I created my stop sign in what was likely a roundabout way. Having some experience with Photoshop my instinct was to use layers. I set the original image as my first layer, used the the alpha levels to fade the picture and then created a new layer for each piece of the image: octagons, screws, pole, text and sky. I used the eyedropper tool to grab colors from the original and a gradient as an attempt at a metallic pole. Layers may not have been the easiest way to go about it, but the process allowed be to draw shapes (with the polygon and rectangle tool) which were traced from the original image.
I like Lisa Simpson, but tracing her was a bit of a nightmare. The pen tool was new to me, and it turned out to be a real struggle. I noticed that after placing an anchor point at the end of a curved line the trajectory of the next line was difficult to control. Additionally it seemed challenging to connect two independent lines. This exercise took me a while and I found myself getting frustrating when I could not accurately match Lisa’s outline.

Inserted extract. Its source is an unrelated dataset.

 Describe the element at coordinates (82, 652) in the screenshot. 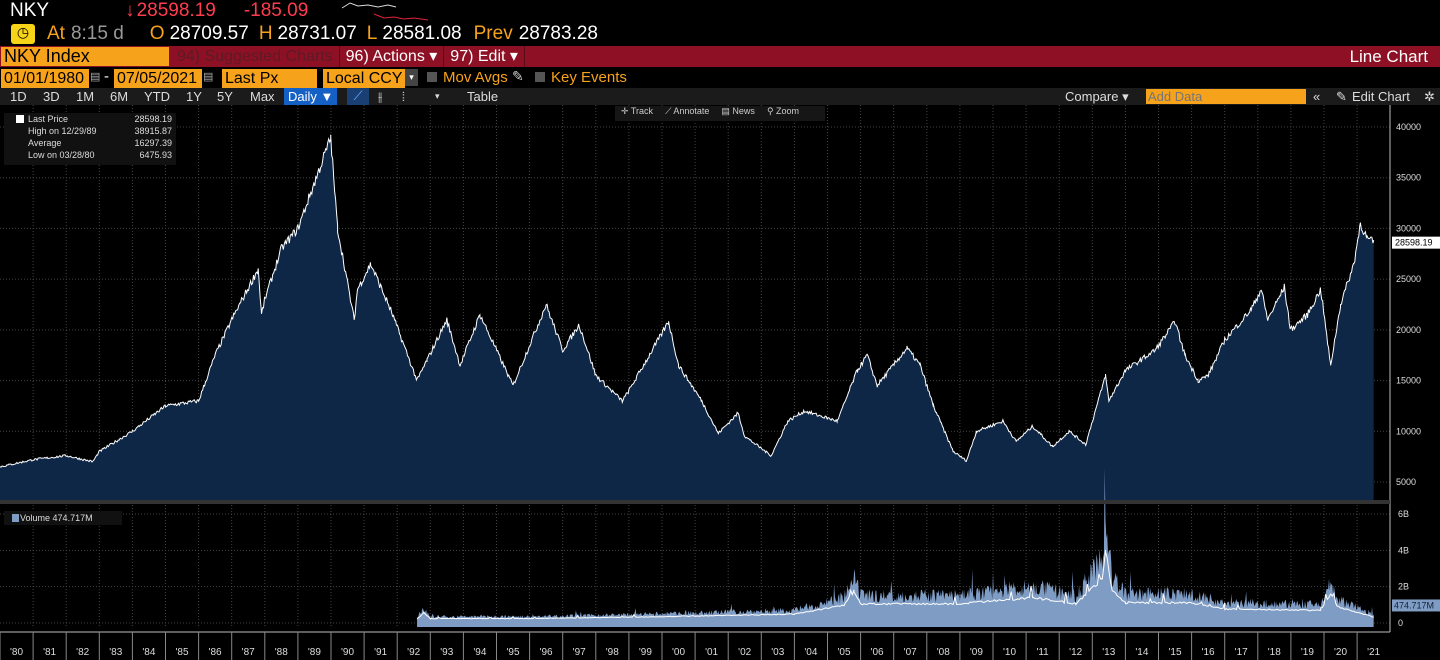

I see `x-tick-label: '82` at that location.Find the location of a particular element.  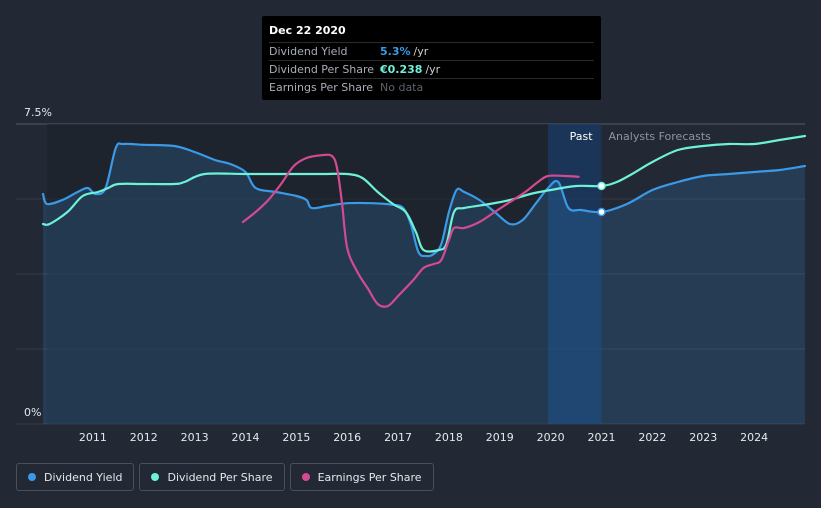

The align tool was easy to follow. I placed each of the corner items at an arbitrary 10 pixels away from the edges of the stage. Then I aligned them to each side of the page and used the ‘space’ option to place them at even intervals from one another. I was able to use this tool for the next step of the homework as well.
Merge drawing and object drawing are new concepts for me, however, I’m beginning to see the distinctions. As the example indicates, object drawing allows you to create two separate shapes. I think of them as existing on their own individual layers; they can be moved or placed independently of each other. Further, they are layered one on top of the other in order of their creation (newest on top). In merge drawing, as the shapes are created they fuse together. They exist on a single layer, and in the case of shapes which overlap, the hidden material is disgarded. In merge drawing however, the fill and stroke are separate entities and can me moved independently.
Bitmap graphics are what I have the most experience with. Bitmap images are comprised of individual pixels. There are only so may pixels within that image; in the case of HD video, 1920 by 1080. This means that at some point, when scaling up an image, the individual colored pixels become visible: there is a finite set of information. In vector graphics however, the image is comprised of mathematical descriptions. You may continue to zero in on a component of that image, but you will not loose information. Vector graphics prevent degradation of the image quality.